# What you are asked to do
From the entries, filter out every line that lacks "size" and copy the rest.

*** Opening Extracted material ***

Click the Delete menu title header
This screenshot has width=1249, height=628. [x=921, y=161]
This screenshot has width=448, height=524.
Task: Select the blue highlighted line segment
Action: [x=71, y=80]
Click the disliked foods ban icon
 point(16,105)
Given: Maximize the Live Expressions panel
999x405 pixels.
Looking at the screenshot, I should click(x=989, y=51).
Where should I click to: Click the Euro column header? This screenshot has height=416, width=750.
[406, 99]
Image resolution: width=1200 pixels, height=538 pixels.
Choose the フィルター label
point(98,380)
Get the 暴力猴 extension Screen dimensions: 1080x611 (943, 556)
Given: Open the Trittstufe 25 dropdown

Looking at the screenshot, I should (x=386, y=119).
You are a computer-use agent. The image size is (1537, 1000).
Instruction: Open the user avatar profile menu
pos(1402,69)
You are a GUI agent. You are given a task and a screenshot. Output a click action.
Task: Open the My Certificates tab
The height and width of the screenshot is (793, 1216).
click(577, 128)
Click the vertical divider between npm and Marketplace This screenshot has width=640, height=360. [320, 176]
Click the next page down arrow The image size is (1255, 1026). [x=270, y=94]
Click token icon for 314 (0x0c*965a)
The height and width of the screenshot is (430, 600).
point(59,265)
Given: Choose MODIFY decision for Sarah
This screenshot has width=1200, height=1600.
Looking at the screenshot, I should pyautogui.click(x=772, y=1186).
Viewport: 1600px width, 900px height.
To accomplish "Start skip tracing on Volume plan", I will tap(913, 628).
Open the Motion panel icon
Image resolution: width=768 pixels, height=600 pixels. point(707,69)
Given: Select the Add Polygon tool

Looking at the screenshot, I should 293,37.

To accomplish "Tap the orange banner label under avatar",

*** Closing Extracted material ***

# Exercise output
You are a computer-use agent. The image size is (1537, 1000).
Click the next page down arrow The image size is (1255, 1026). [x=270, y=94]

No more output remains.